Directions: Swap "Instruction" for "Directive" throughout the records and write them out again with nothing else changed. Leave the pictures out of your answer.

+ + + + + + +

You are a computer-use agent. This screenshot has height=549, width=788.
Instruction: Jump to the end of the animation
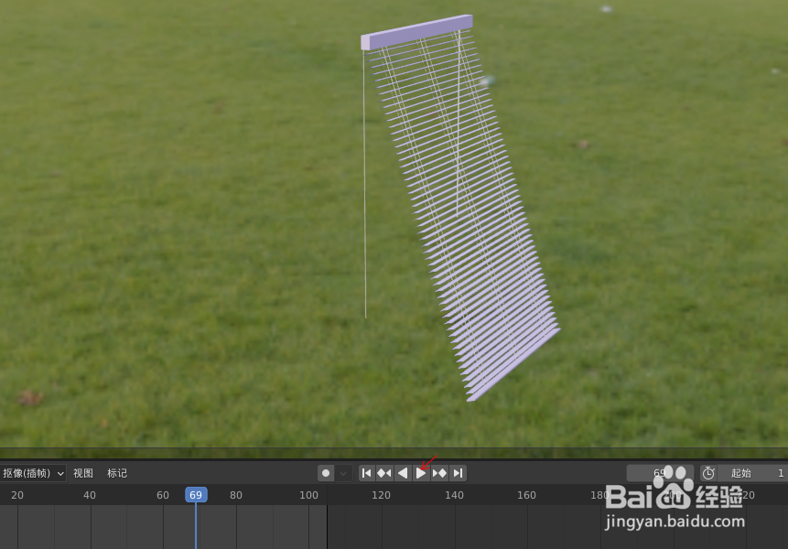(x=458, y=473)
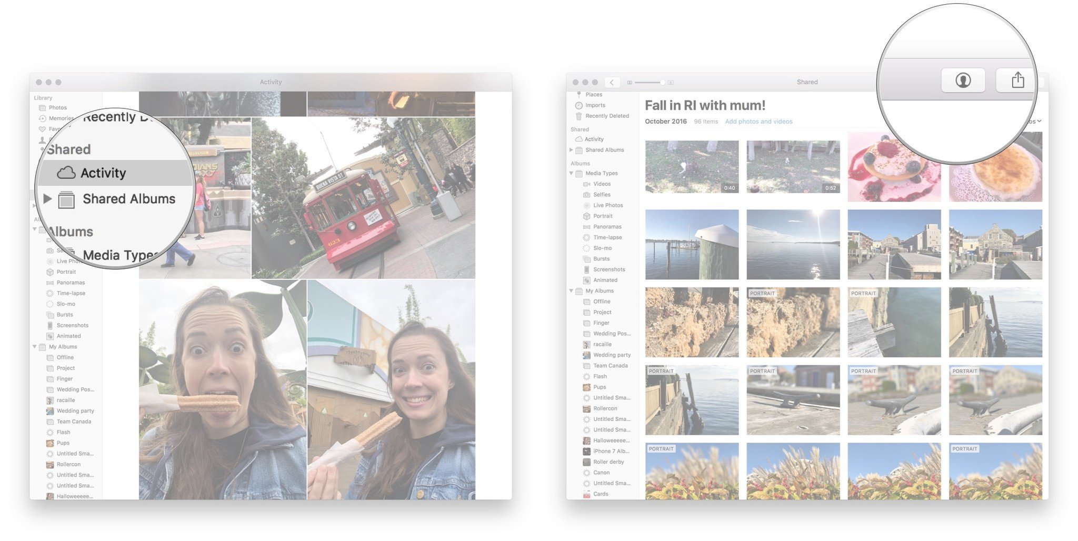1078x541 pixels.
Task: Select Activity cloud icon in magnified sidebar
Action: click(x=66, y=173)
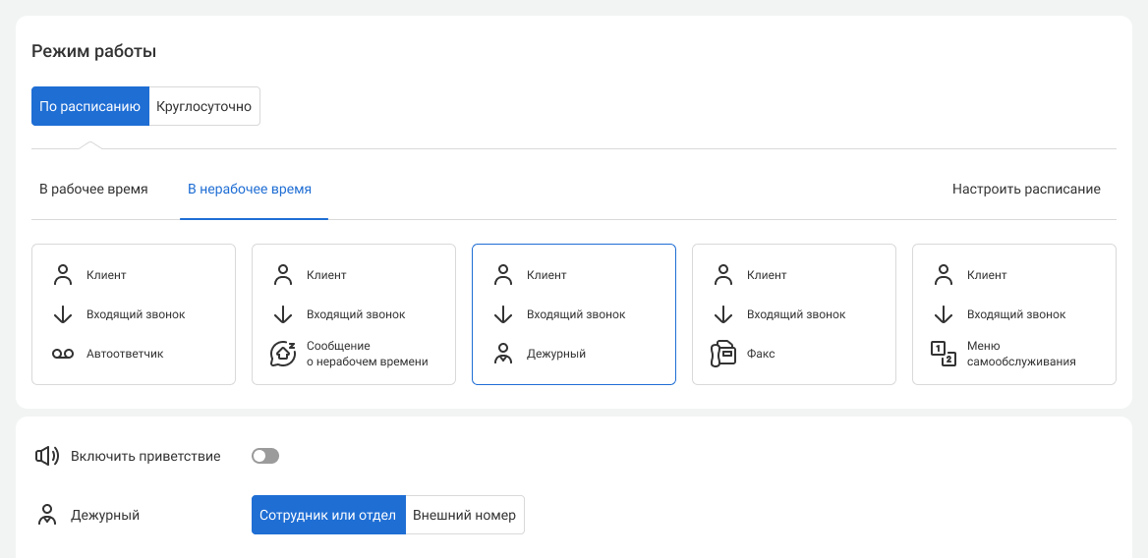
Task: Click the client person icon in Факс card
Action: click(723, 275)
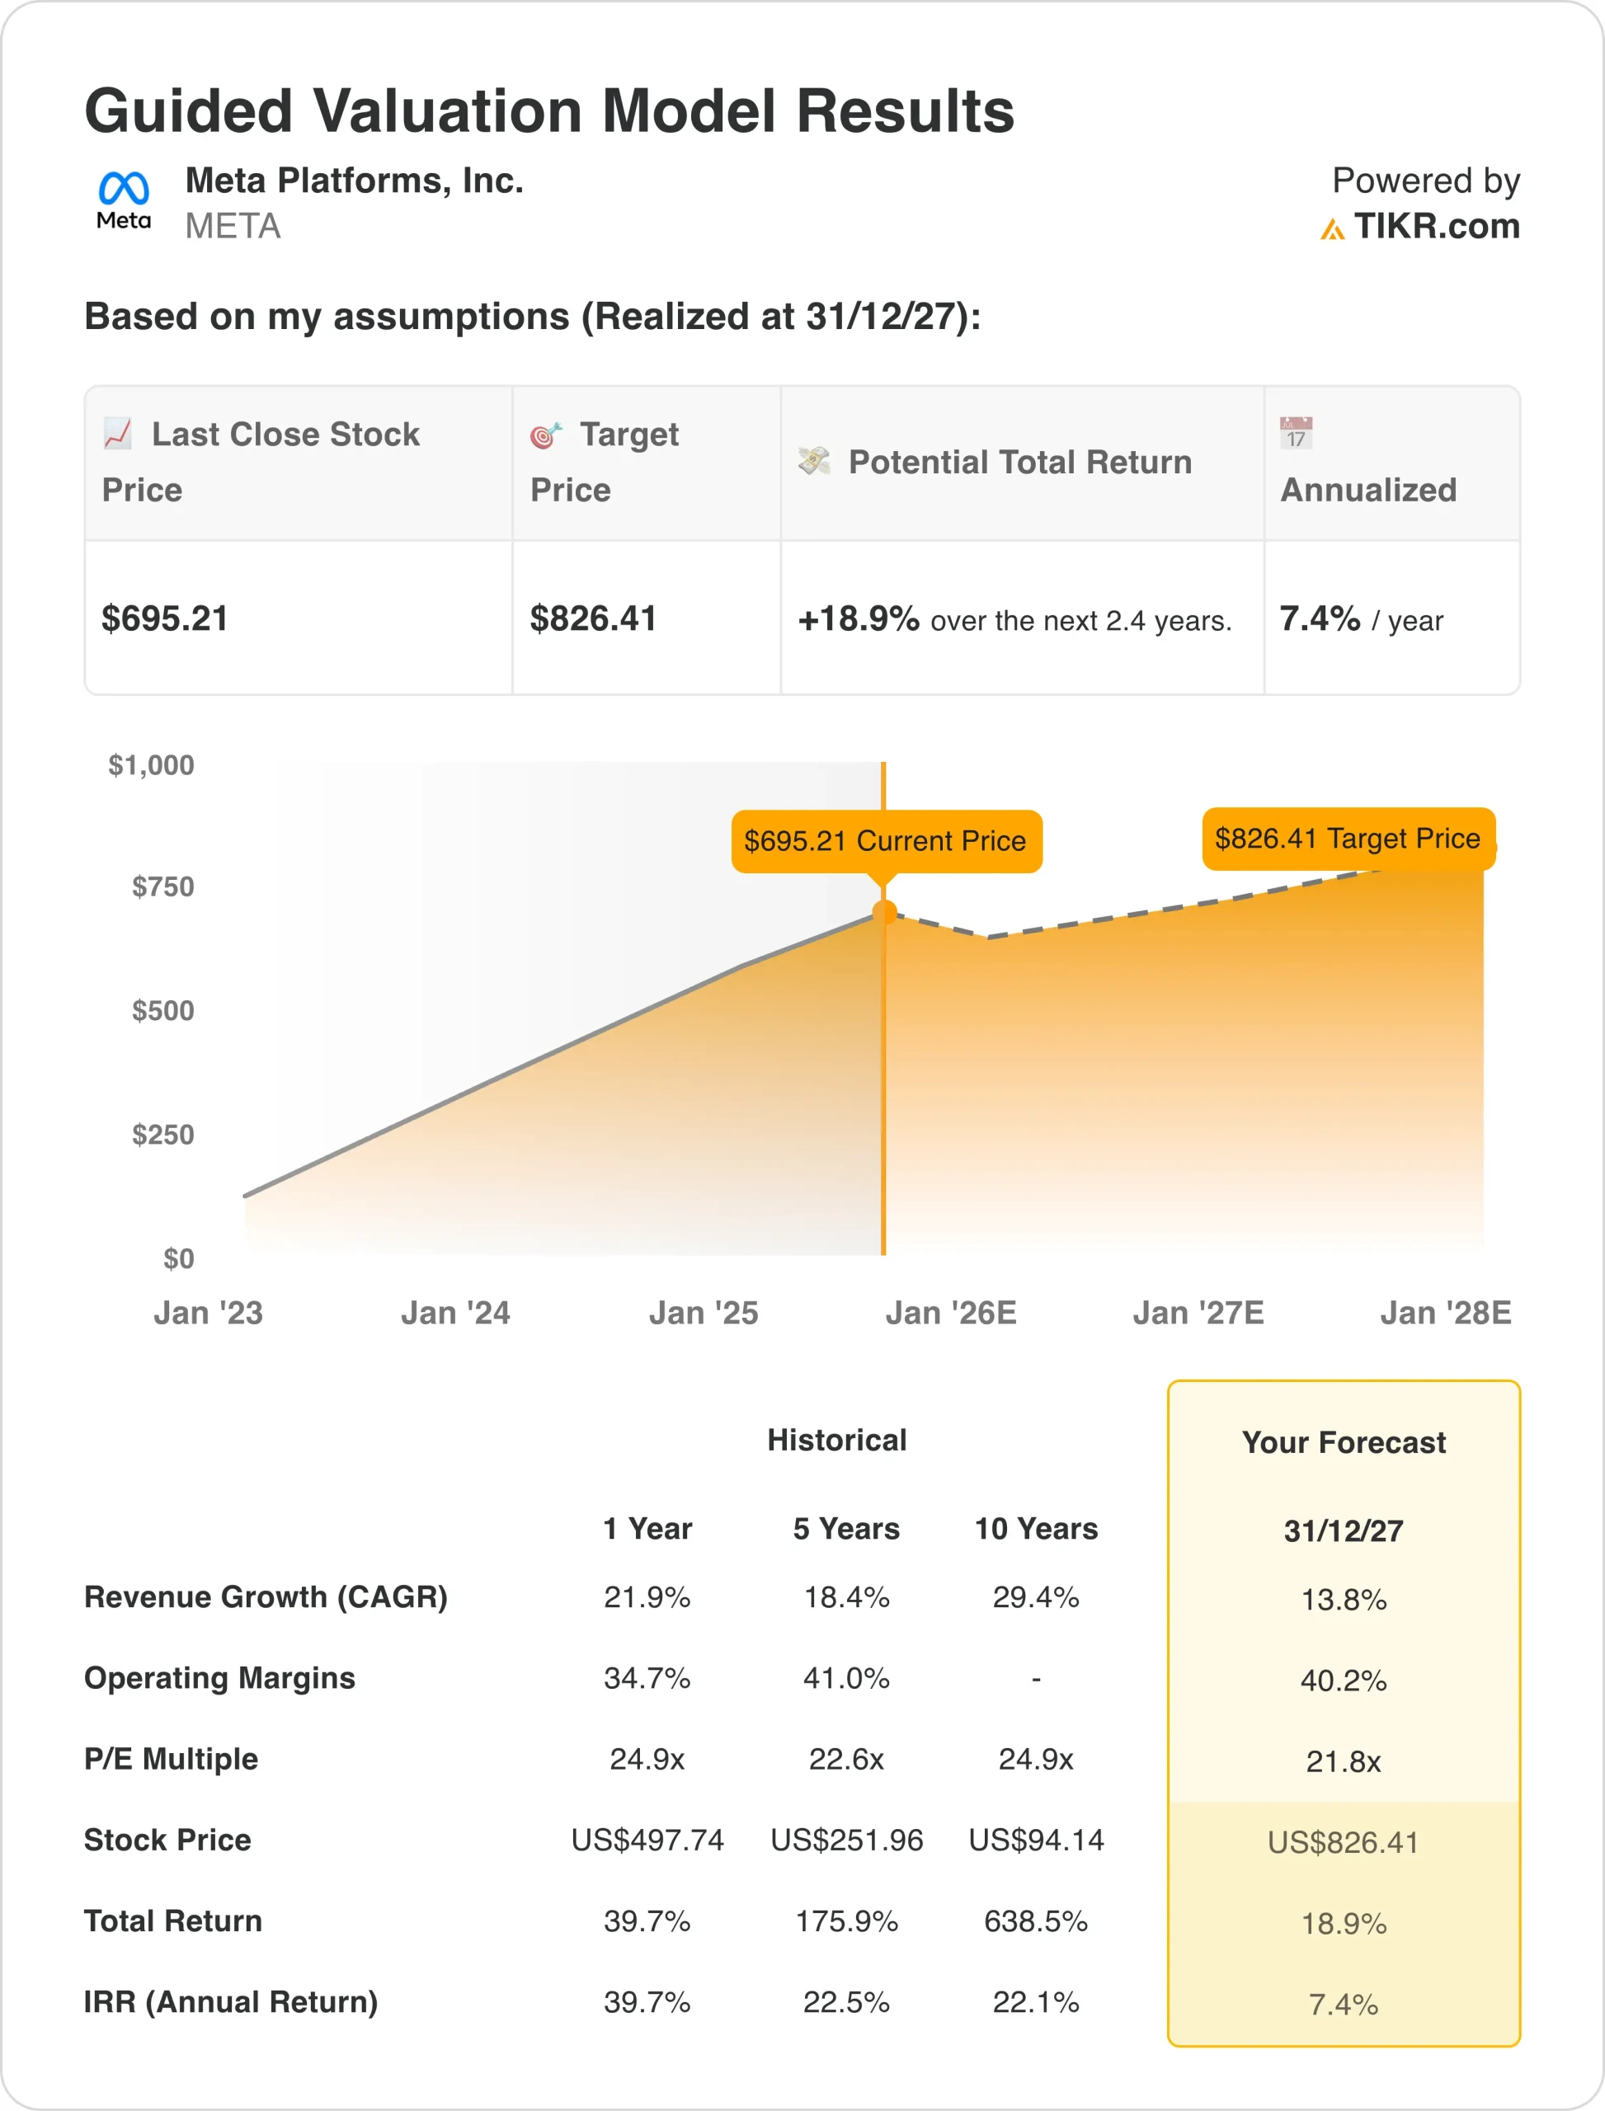The image size is (1605, 2111).
Task: Click the forecast stock price US$826.41
Action: coord(1343,1842)
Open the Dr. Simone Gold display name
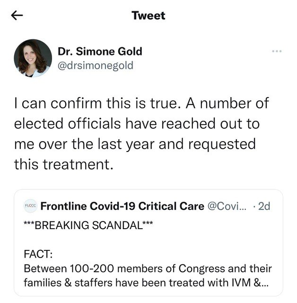 click(x=99, y=51)
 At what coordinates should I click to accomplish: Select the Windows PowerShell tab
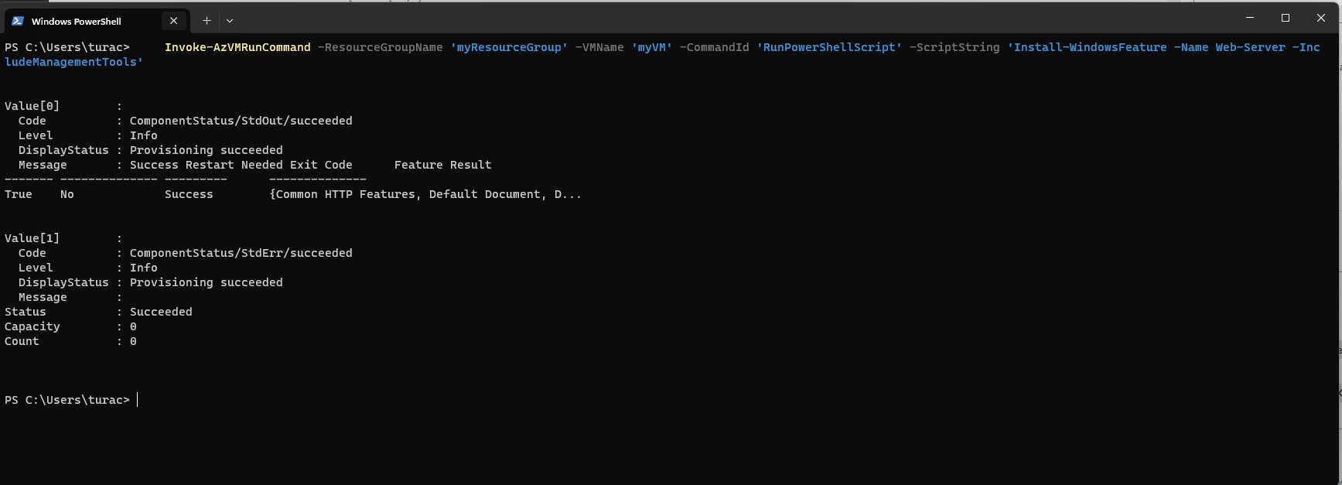click(x=85, y=21)
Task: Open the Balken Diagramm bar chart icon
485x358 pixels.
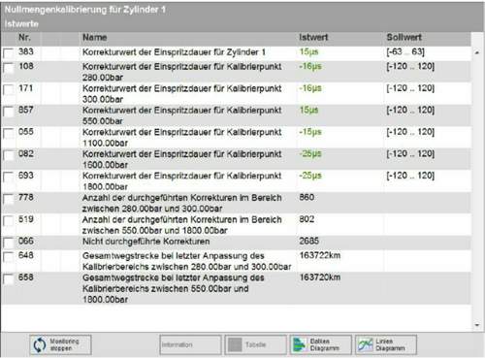Action: tap(300, 344)
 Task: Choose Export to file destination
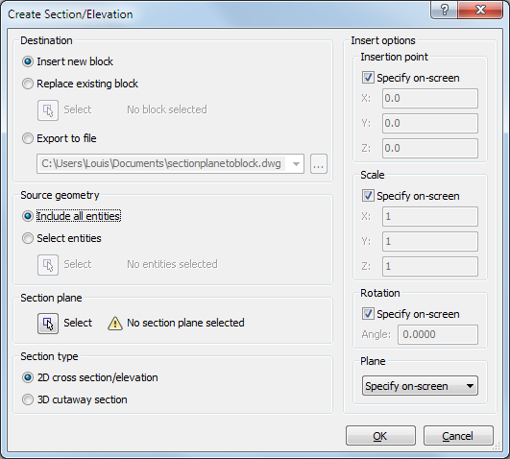pos(60,138)
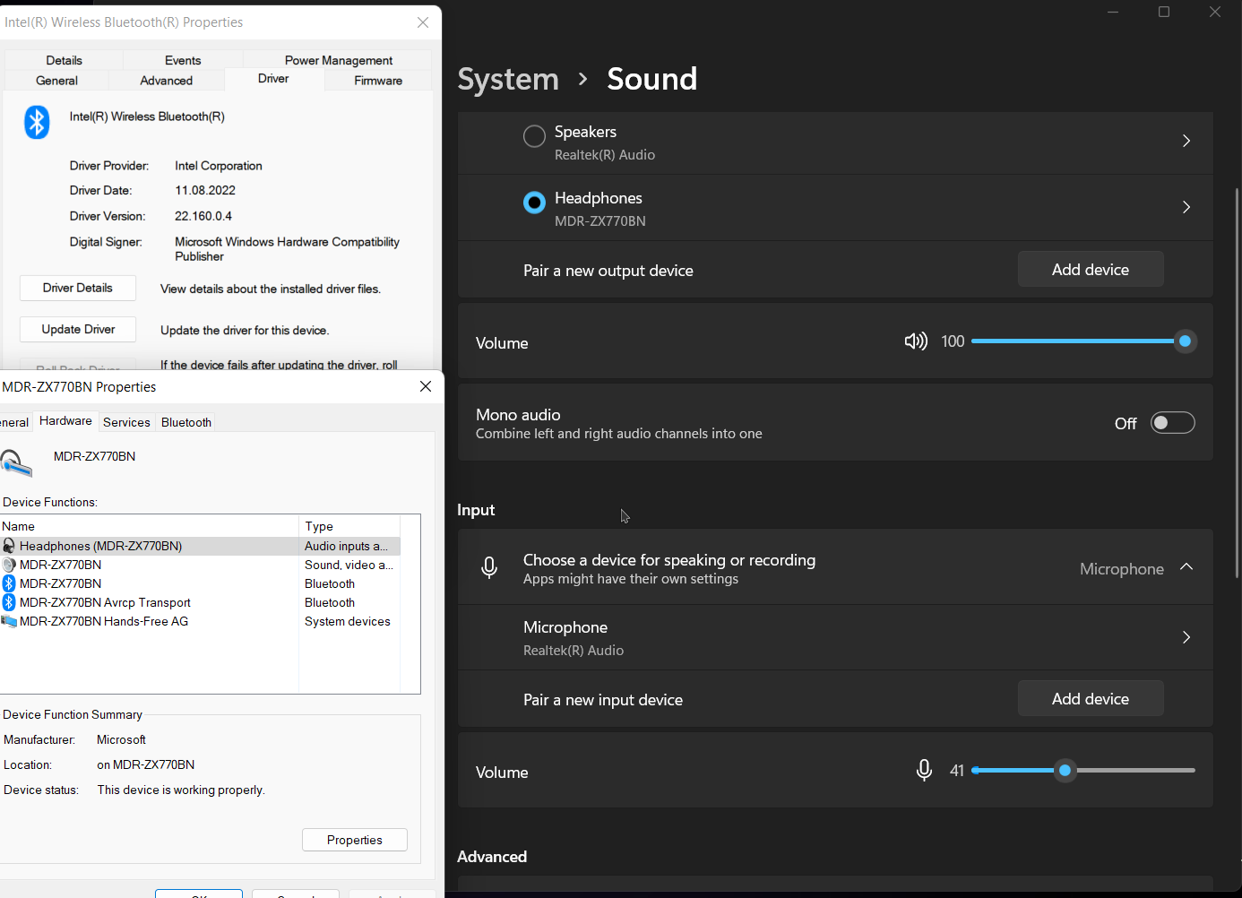Open Microphone Realtek(R) Audio settings via chevron
The image size is (1242, 898).
[1186, 637]
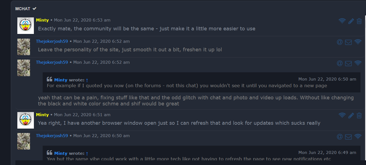Click the envelope icon on Thejokerjosh59's 6:50 am message
366x165 pixels.
pos(348,137)
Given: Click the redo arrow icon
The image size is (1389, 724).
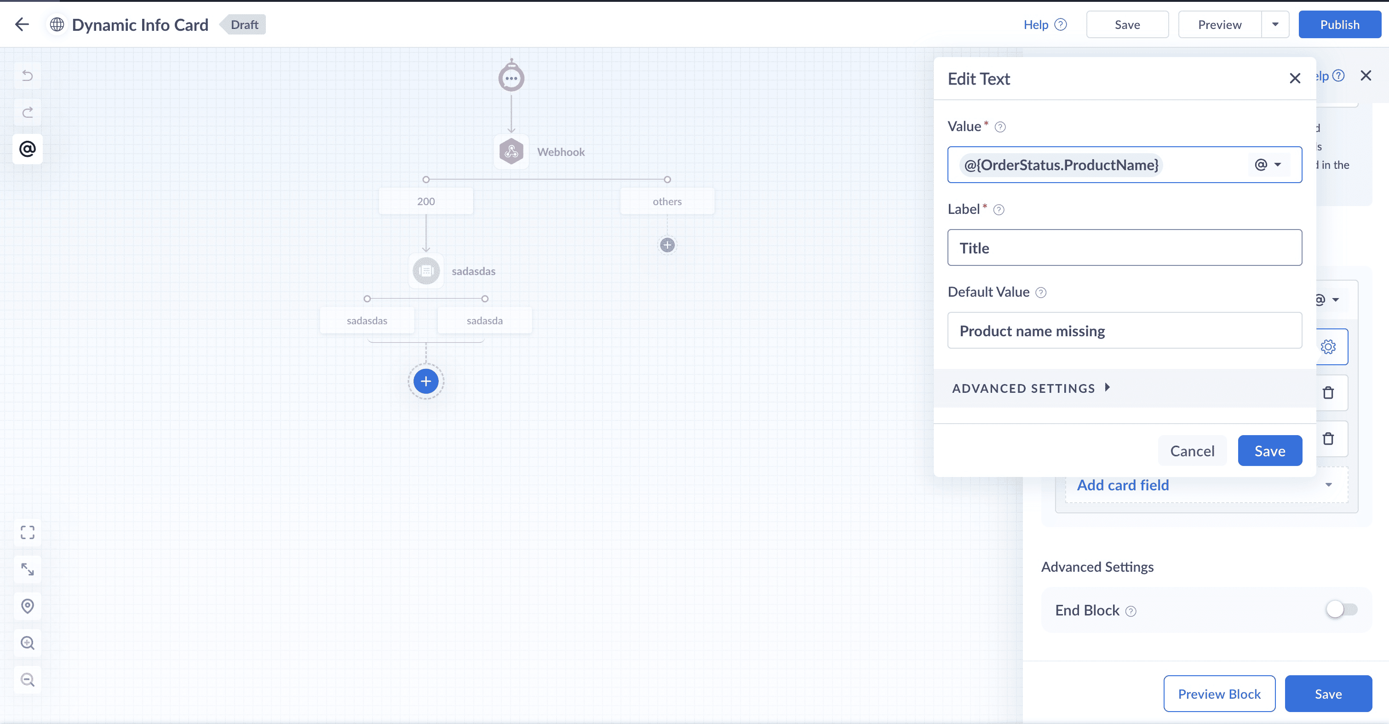Looking at the screenshot, I should (27, 112).
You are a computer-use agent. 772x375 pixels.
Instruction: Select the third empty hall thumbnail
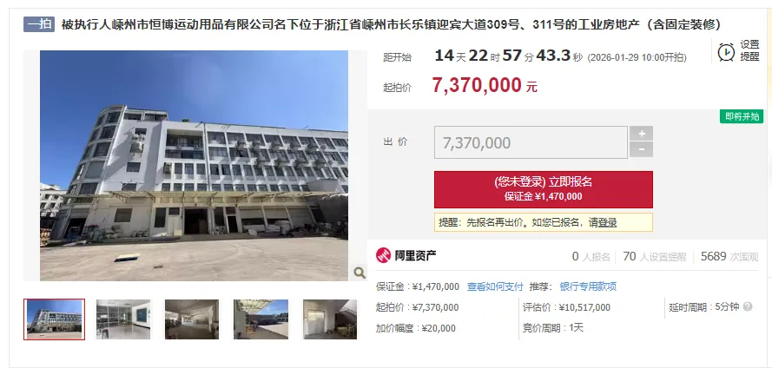192,319
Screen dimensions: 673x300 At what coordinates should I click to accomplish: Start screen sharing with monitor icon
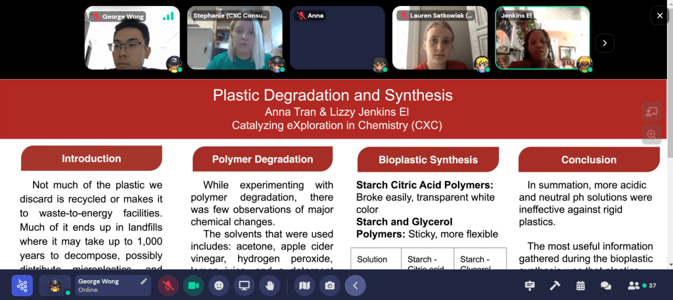244,286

+ + + + + + +

Result of this task:
You are a computer-use agent. This screenshot has height=549, width=788.
Directive: Jump to the end of the animation
(x=458, y=473)
1078x541 pixels.
Task: Select Activity cloud icon in magnified sidebar
Action: click(x=66, y=173)
Task: Click the client person icon in Факс card
Action: click(723, 275)
The image size is (1605, 2111).
Task: Click the forecast stock price US$826.41
Action: coord(1343,1842)
Open the Dr. Simone Gold display name
 click(x=99, y=51)
 At what coordinates should I click to accomplish: Select the Windows PowerShell tab
click(x=85, y=21)
Task: Open the Balken Diagramm bar chart icon
485x358 pixels.
Action: tap(300, 344)
 Task: Choose Export to file destination
pos(60,138)
Open Microphone Realtek(R) Audio settings via chevron
The image size is (1242, 898).
[1186, 637]
Click the envelope icon on Thejokerjosh59's 6:50 am message
366x165 pixels.
pos(348,137)
Given: Click the redo arrow icon
The image size is (1389, 724).
Looking at the screenshot, I should (27, 112).
You are a computer-use agent. 772x375 pixels.
Directive: Select the third empty hall thumbnail
192,319
Screen dimensions: 673x300 At what coordinates should I click to accomplish: Start screen sharing with monitor icon
244,286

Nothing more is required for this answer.